Stored items
===
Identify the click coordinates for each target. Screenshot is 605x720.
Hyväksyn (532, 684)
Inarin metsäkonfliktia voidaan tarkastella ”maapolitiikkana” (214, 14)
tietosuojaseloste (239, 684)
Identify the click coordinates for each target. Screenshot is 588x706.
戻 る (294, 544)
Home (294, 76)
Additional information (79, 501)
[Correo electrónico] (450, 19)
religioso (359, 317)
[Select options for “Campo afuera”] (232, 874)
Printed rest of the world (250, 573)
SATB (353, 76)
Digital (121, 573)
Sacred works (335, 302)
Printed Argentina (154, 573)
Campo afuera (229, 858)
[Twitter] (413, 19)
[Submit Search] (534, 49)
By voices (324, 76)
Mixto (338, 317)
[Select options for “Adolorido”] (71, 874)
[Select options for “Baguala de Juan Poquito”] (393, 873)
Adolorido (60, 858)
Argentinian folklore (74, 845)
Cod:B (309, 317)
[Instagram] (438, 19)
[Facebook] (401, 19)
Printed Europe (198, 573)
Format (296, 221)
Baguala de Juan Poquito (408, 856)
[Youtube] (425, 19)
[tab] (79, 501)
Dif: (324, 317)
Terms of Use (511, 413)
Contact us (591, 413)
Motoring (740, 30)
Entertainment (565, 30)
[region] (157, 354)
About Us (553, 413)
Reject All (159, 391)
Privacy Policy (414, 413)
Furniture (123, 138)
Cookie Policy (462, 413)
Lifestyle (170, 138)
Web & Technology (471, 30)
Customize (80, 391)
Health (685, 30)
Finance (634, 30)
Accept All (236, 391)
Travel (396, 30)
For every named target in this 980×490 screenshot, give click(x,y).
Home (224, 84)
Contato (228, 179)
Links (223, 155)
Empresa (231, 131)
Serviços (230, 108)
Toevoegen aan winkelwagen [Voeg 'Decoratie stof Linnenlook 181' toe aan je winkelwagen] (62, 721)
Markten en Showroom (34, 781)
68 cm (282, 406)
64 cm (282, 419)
===
**What you should do**
Can you rewrite all of the records above, replacing every "Printed" with "Print" and leaving everything else unchanged?

**Task response**
Identify the click coordinates for each target. Screenshot is 605x720.
Hyväksyn (532, 684)
Inarin metsäkonfliktia voidaan tarkastella ”maapolitiikkana” (214, 14)
tietosuojaseloste (239, 684)
Identify the click coordinates for each target. Screenshot is 588x706.
戻 る (294, 544)
Home (294, 76)
Additional information (79, 501)
[Correo electrónico] (450, 19)
religioso (359, 317)
[Select options for “Campo afuera”] (232, 874)
Print rest of the world (250, 573)
SATB (353, 76)
Digital (121, 573)
Sacred works (335, 302)
Print Argentina (154, 573)
Campo afuera (229, 858)
[Twitter] (413, 19)
[Submit Search] (534, 49)
By voices (324, 76)
Mixto (338, 317)
[Select options for “Adolorido”] (71, 874)
[Select options for “Baguala de Juan Poquito”] (393, 873)
Adolorido (60, 858)
Argentinian folklore (74, 845)
Cod:B (309, 317)
[Instagram] (438, 19)
[Facebook] (401, 19)
Print Europe (198, 573)
Format (296, 221)
Baguala de Juan Poquito (408, 856)
[Youtube] (425, 19)
[tab] (79, 501)
Dif: (324, 317)
Terms of Use (511, 413)
Contact us (591, 413)
Motoring (740, 30)
Entertainment (565, 30)
[region] (157, 354)
About Us (553, 413)
Reject All (159, 391)
Privacy Policy (414, 413)
Furniture (123, 138)
Cookie Policy (462, 413)
Lifestyle (170, 138)
Web & Technology (471, 30)
Customize (80, 391)
Health (685, 30)
Finance (634, 30)
Accept All (236, 391)
Travel (396, 30)
For every named target in this 980×490 screenshot, give click(x,y).
Home (224, 84)
Contato (228, 179)
Links (223, 155)
Empresa (231, 131)
Serviços (230, 108)
Toevoegen aan winkelwagen [Voeg 'Decoratie stof Linnenlook 181' toe aan je winkelwagen] (62, 721)
Markten en Showroom (34, 781)
68 cm (282, 406)
64 cm (282, 419)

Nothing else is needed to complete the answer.